Filter the entries down to the lines holding "noire", then copy those lines.

(Beginning of Material shown)

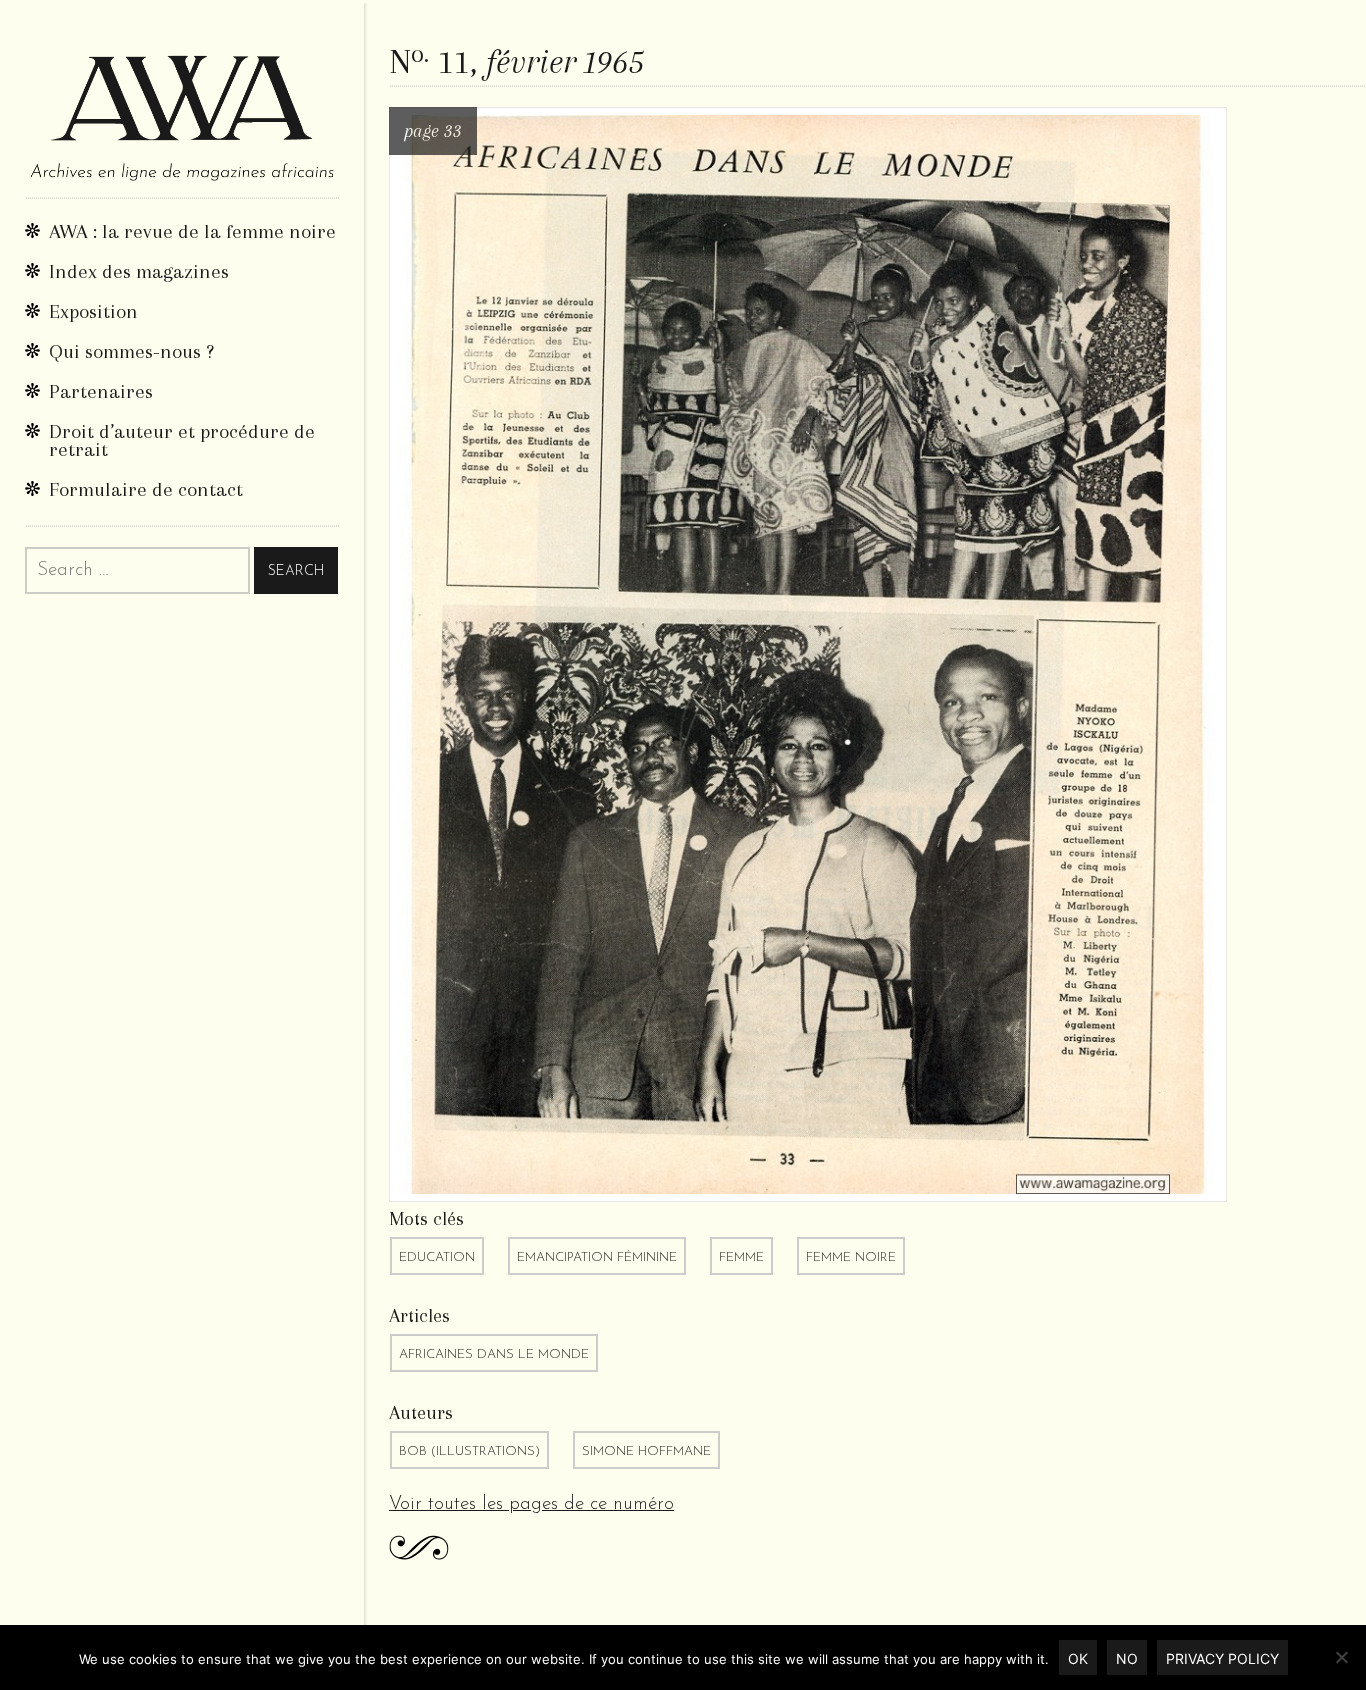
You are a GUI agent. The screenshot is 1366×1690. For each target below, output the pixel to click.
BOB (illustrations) (469, 1451)
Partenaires (101, 391)
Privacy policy (1222, 1658)
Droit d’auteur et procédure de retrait (182, 440)
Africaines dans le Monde (494, 1354)
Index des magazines (139, 271)
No (1127, 1658)
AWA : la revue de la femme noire (192, 231)
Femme (741, 1257)
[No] (1341, 1657)
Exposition (93, 311)
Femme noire (851, 1257)
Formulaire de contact (146, 489)
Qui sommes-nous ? (131, 351)
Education (437, 1257)
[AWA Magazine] (182, 98)
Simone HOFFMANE (646, 1451)
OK (1078, 1658)
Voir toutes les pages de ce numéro (531, 1504)
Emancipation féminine (597, 1257)
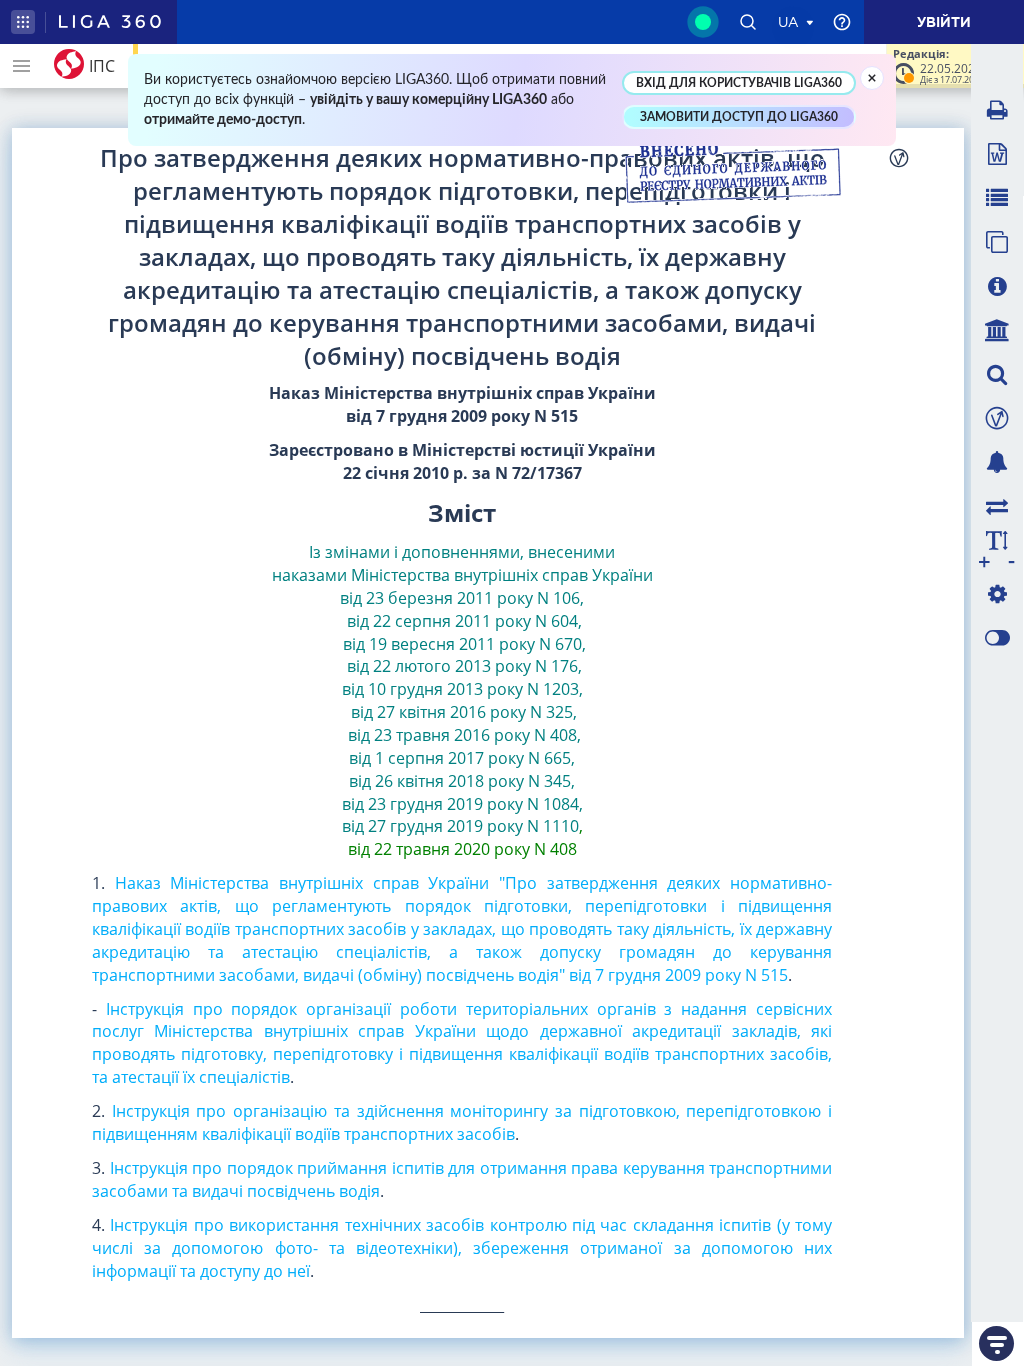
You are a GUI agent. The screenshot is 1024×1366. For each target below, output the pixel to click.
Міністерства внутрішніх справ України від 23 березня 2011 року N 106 (496, 586)
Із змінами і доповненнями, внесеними (462, 552)
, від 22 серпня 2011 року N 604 (464, 609)
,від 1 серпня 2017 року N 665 (465, 746)
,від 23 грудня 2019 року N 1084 (460, 792)
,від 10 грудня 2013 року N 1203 (462, 677)
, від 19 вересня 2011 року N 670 (460, 632)
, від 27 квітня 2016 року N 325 (465, 700)
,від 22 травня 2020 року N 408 (465, 837)
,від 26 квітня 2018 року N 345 (462, 769)
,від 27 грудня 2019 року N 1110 (462, 815)
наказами (309, 575)
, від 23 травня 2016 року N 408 (461, 723)
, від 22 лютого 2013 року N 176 (464, 655)
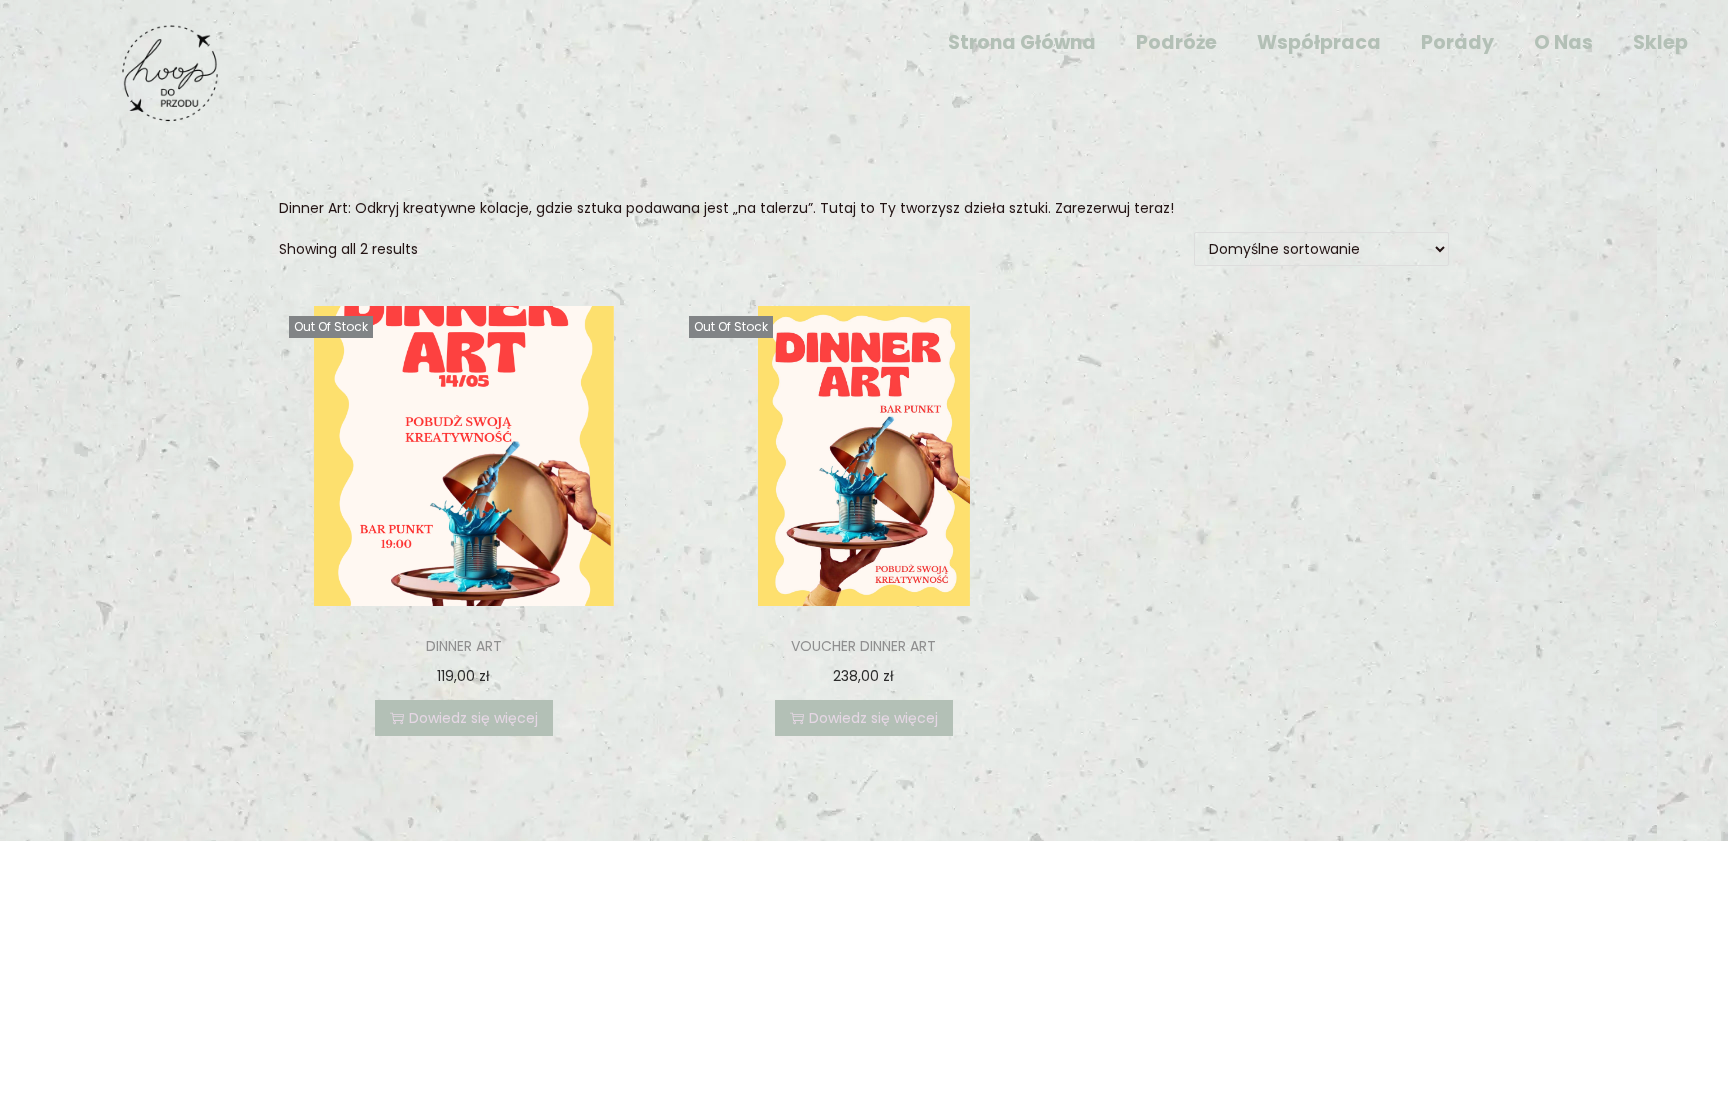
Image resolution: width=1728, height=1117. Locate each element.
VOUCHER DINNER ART (863, 646)
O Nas (1563, 42)
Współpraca (1319, 42)
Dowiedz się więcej (473, 718)
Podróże (1176, 42)
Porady (1457, 42)
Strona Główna (1022, 42)
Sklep (1660, 42)
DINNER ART (464, 646)
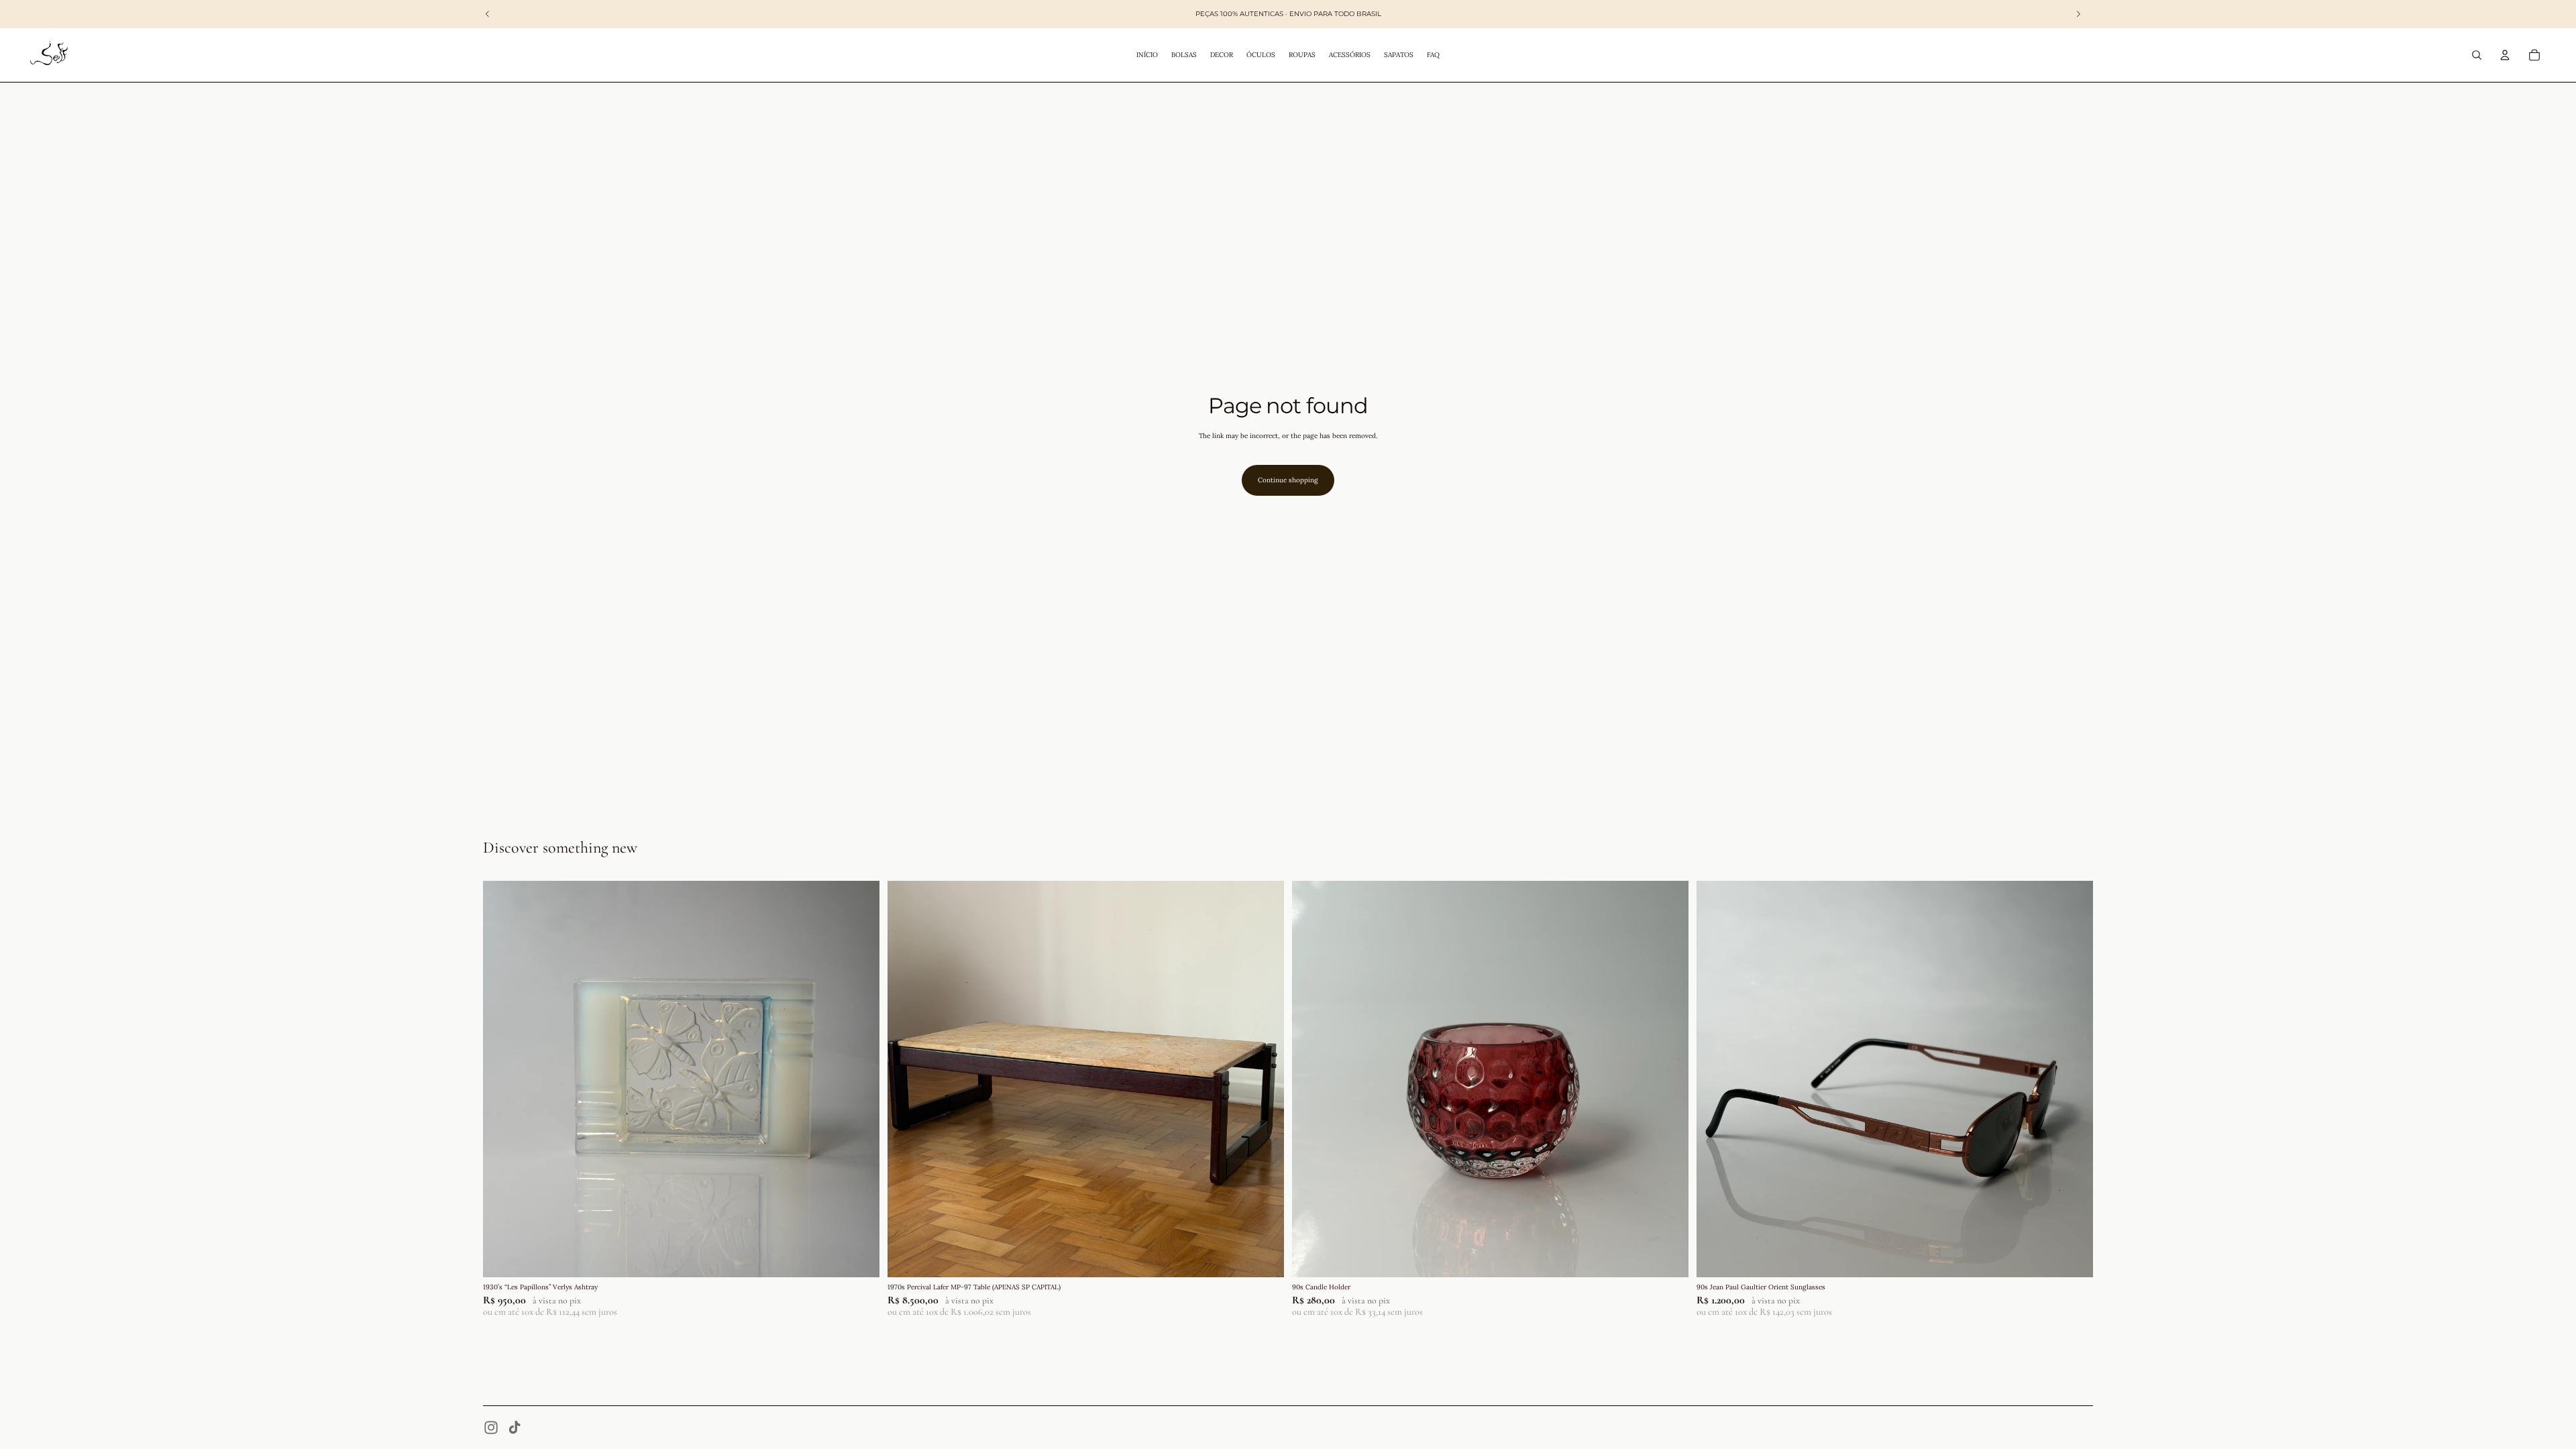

(End of Material shown)

Task result ▸
AWA : la revue de la femme noire (192, 231)
Femme noire (851, 1257)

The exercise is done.